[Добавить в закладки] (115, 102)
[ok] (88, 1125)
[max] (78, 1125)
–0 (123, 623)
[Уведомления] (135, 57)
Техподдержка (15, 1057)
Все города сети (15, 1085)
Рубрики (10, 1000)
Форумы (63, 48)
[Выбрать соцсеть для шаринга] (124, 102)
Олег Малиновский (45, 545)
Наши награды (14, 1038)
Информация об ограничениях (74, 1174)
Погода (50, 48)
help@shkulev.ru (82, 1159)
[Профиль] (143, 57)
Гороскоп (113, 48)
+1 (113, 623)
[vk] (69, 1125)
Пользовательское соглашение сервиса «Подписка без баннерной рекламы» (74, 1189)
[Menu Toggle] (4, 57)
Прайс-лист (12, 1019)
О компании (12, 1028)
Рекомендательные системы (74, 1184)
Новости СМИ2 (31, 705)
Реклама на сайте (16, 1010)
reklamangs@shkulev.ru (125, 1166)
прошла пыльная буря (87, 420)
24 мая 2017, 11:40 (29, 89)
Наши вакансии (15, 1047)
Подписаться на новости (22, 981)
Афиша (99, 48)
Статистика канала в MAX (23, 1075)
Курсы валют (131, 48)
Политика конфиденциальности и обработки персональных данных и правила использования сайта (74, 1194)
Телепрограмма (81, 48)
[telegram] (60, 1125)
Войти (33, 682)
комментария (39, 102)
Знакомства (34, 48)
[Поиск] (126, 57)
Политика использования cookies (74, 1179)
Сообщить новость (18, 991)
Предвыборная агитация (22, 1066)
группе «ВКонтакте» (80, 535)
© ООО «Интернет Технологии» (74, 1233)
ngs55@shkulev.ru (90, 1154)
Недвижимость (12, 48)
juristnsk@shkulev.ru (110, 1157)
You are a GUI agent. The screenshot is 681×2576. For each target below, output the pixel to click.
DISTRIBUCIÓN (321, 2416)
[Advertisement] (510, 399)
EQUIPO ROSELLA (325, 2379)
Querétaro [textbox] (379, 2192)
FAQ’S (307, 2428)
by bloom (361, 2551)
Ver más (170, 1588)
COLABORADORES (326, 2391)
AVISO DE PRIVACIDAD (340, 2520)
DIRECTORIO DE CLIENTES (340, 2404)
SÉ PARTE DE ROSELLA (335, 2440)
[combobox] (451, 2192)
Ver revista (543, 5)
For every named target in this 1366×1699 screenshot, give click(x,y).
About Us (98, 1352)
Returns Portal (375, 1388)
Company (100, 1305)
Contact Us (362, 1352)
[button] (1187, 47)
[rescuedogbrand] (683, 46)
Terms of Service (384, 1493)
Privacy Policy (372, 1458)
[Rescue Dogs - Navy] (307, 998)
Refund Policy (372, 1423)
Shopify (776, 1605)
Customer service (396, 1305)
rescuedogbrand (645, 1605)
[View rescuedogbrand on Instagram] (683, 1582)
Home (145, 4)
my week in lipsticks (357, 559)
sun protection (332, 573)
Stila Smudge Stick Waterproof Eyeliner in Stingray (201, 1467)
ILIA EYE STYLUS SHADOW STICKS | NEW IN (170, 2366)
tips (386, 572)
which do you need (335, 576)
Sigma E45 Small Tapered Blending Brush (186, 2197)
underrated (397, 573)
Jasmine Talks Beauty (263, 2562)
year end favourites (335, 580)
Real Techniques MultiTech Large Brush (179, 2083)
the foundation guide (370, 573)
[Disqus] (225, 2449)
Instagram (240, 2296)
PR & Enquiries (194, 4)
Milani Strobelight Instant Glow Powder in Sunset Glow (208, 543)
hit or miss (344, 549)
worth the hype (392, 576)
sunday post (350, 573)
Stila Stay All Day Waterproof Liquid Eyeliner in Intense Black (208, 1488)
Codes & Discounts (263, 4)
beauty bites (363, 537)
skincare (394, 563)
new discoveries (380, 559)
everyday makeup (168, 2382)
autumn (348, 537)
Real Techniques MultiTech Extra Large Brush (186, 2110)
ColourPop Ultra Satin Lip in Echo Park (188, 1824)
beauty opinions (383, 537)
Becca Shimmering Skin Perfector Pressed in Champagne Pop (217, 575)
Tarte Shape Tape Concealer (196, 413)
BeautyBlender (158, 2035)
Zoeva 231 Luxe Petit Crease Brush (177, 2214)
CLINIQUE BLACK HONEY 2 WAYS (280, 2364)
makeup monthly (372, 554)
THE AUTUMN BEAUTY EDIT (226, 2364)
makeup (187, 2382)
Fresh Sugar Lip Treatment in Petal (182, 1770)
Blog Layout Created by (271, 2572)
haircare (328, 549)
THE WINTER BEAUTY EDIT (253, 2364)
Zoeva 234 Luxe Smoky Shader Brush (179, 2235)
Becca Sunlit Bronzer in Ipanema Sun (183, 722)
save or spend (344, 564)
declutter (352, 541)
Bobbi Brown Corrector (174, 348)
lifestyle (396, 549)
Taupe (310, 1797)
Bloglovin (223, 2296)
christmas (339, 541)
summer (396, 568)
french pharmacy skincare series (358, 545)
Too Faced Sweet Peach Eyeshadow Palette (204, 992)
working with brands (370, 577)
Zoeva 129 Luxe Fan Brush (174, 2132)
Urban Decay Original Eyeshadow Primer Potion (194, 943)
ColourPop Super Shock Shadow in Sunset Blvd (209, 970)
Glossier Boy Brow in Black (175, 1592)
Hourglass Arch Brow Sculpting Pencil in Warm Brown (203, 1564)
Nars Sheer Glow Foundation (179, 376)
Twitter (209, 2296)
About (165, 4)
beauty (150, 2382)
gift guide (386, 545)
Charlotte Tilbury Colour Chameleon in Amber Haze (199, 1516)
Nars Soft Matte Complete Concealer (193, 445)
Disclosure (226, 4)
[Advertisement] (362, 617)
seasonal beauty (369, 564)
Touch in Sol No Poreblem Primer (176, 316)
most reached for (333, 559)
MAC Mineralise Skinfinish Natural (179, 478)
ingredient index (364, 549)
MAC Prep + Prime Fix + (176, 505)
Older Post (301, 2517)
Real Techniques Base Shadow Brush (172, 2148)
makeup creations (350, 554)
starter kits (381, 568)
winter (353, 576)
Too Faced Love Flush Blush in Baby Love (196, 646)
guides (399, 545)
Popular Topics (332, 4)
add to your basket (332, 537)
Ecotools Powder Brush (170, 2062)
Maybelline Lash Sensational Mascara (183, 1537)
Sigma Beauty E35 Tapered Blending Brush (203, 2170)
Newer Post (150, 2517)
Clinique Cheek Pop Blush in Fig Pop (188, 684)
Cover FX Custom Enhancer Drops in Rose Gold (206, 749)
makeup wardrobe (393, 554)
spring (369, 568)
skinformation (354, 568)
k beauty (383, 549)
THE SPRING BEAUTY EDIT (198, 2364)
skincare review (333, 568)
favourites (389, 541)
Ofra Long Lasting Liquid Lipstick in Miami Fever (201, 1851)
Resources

————————

#### Problem details:
Copy each line from the data above that includes "makeup".

#### Exercise response:
everyday makeup (168, 2382)
makeup monthly (372, 554)
makeup (187, 2382)
makeup creations (350, 554)
makeup wardrobe (393, 554)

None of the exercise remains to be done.